Re: [RFC Patch] Support for making an E820 PCI hole in toolstack (xl + xm)

All of lore.kernel.org
 help / color / mirror / Atom feed

From: Konrad Rzeszutek Wilk <konrad.wilk@oracle.com>
To: Ian Campbell <Ian.Campbell@citrix.com>
Cc: Jeremy Fitzhardinge <jeremy@goop.org>,
	"xen-devel@lists.xensource.com" <xen-devel@lists.xensource.com>,
	Keir Fraser <keir@xen.org>,
	Stefano Stabellini <Stefano.Stabellini@eu.citrix.com>,
	"bruce.edge@gmail.com" <bruce.edge@gmail.com>,
	Gianni@acsinet11.oracle.com, Tedesco <gianni.tedesco@citrix.com>
Subject: Re: [RFC Patch] Support for making an E820 PCI hole in toolstack (xl + xm)
Date: Tue, 16 Nov 2010 10:50:16 -0500	[thread overview]
Message-ID: <20101116155016.GA6535@dumpdata.com> (raw)
In-Reply-To: <1289899586.31507.717.camel@zakaz.uk.xensource.com>

disclaimer:
This email got a bit lengthy - so make sure you got a cup of coffee when you read this.

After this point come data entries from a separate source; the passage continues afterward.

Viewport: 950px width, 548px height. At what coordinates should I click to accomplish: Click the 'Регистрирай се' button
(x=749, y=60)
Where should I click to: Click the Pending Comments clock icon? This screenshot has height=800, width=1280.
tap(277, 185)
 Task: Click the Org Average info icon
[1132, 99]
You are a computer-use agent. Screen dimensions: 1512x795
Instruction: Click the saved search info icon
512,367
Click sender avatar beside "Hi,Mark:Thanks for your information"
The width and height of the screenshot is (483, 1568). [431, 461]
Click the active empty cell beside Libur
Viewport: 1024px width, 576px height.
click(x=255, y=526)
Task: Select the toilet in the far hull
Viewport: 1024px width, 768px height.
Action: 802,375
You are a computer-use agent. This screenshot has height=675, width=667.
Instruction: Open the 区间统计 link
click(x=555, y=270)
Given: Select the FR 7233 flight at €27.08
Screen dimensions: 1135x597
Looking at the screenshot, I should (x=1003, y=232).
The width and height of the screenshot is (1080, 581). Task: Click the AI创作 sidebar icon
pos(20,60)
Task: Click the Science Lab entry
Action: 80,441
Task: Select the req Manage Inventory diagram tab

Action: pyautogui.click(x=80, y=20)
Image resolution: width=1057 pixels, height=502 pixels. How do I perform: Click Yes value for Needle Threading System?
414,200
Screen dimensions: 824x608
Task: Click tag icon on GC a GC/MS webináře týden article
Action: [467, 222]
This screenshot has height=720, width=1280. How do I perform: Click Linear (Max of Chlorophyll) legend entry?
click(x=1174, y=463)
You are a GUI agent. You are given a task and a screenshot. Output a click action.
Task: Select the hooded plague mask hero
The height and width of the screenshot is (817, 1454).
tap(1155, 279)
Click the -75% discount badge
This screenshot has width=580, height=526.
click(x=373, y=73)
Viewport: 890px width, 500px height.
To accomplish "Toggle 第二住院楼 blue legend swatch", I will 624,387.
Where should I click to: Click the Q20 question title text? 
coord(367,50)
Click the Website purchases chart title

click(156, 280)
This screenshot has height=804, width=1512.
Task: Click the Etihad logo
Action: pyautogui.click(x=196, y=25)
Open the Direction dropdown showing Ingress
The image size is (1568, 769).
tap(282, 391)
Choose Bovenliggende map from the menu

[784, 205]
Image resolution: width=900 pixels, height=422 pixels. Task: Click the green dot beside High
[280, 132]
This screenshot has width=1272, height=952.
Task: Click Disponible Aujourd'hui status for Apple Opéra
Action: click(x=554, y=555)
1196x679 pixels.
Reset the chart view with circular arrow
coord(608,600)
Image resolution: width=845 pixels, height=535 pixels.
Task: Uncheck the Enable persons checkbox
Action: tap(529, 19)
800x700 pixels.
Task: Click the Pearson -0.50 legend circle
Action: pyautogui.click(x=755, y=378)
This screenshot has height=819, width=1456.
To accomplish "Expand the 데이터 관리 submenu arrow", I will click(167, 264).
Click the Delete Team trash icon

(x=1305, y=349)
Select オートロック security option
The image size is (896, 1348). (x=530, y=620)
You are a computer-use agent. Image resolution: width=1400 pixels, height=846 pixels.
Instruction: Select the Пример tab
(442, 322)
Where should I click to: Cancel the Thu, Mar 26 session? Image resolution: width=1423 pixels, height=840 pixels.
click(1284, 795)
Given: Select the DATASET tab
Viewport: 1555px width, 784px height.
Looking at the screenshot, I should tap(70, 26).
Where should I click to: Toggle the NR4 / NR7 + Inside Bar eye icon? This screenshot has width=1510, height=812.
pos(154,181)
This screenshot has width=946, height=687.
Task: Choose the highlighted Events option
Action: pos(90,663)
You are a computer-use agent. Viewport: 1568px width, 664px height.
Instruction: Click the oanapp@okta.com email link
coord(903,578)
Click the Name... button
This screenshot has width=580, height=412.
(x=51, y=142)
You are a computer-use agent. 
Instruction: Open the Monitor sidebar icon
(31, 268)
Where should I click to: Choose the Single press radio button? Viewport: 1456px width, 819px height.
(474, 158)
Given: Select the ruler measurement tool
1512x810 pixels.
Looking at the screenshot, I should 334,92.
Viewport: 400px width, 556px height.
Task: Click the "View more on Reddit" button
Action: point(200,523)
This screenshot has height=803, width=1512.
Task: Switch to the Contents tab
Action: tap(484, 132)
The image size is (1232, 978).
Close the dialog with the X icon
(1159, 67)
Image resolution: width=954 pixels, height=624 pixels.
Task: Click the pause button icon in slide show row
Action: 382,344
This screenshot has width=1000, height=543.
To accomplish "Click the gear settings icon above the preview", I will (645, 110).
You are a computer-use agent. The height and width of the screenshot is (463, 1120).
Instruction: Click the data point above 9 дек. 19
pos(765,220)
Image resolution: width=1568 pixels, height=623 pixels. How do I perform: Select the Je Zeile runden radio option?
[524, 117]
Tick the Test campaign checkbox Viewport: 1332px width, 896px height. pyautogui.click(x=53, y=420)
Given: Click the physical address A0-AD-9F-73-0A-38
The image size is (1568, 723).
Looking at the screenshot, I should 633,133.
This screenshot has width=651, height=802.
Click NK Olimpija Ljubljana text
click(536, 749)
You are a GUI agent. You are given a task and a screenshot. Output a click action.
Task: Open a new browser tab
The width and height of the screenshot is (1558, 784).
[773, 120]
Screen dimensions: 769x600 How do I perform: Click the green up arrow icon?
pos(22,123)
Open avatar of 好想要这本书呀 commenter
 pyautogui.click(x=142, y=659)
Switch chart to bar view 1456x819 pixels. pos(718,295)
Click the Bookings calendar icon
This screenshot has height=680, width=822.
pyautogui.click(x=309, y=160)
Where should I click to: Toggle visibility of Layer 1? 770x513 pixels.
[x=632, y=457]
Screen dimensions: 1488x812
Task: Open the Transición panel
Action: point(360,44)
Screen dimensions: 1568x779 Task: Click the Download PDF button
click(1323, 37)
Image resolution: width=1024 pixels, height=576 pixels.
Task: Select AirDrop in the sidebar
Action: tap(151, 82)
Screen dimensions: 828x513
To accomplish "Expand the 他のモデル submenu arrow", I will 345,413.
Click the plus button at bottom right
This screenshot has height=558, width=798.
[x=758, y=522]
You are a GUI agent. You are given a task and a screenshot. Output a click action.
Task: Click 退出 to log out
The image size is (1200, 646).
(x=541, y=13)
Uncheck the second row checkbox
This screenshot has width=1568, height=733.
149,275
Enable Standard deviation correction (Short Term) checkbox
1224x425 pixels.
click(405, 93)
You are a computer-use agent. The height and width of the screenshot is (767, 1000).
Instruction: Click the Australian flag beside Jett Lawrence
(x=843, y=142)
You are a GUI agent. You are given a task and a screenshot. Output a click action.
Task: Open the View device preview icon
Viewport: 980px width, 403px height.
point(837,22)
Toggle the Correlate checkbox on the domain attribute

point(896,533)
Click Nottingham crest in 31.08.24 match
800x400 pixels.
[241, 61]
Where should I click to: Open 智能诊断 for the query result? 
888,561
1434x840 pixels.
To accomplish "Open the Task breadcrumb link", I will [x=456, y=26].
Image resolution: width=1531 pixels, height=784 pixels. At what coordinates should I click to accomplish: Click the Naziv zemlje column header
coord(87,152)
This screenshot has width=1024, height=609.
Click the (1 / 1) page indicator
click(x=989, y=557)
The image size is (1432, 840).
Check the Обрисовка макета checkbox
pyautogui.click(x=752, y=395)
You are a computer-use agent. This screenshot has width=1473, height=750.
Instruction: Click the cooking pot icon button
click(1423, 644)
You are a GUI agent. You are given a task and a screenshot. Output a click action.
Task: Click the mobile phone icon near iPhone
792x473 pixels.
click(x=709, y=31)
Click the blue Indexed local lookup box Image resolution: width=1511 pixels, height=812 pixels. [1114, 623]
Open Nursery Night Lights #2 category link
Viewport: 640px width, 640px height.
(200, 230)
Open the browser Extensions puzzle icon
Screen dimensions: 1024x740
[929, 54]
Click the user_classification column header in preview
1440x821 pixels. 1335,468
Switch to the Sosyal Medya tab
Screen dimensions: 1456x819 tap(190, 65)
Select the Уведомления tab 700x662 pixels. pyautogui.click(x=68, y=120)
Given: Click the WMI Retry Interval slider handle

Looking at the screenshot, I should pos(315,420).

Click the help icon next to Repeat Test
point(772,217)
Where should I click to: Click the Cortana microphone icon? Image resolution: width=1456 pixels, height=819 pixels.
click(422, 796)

> On an unrelated note I think if we do go down the route of having the
> guest kernel punch the holes itself and such we should do so iff
> XENMEM_memory_map returns either ENOSYS or nr_entries == 1 to leave open

When would that actually happen? Is that return value returned when the
hypervisor is not implementing it (what version was that implemented this)?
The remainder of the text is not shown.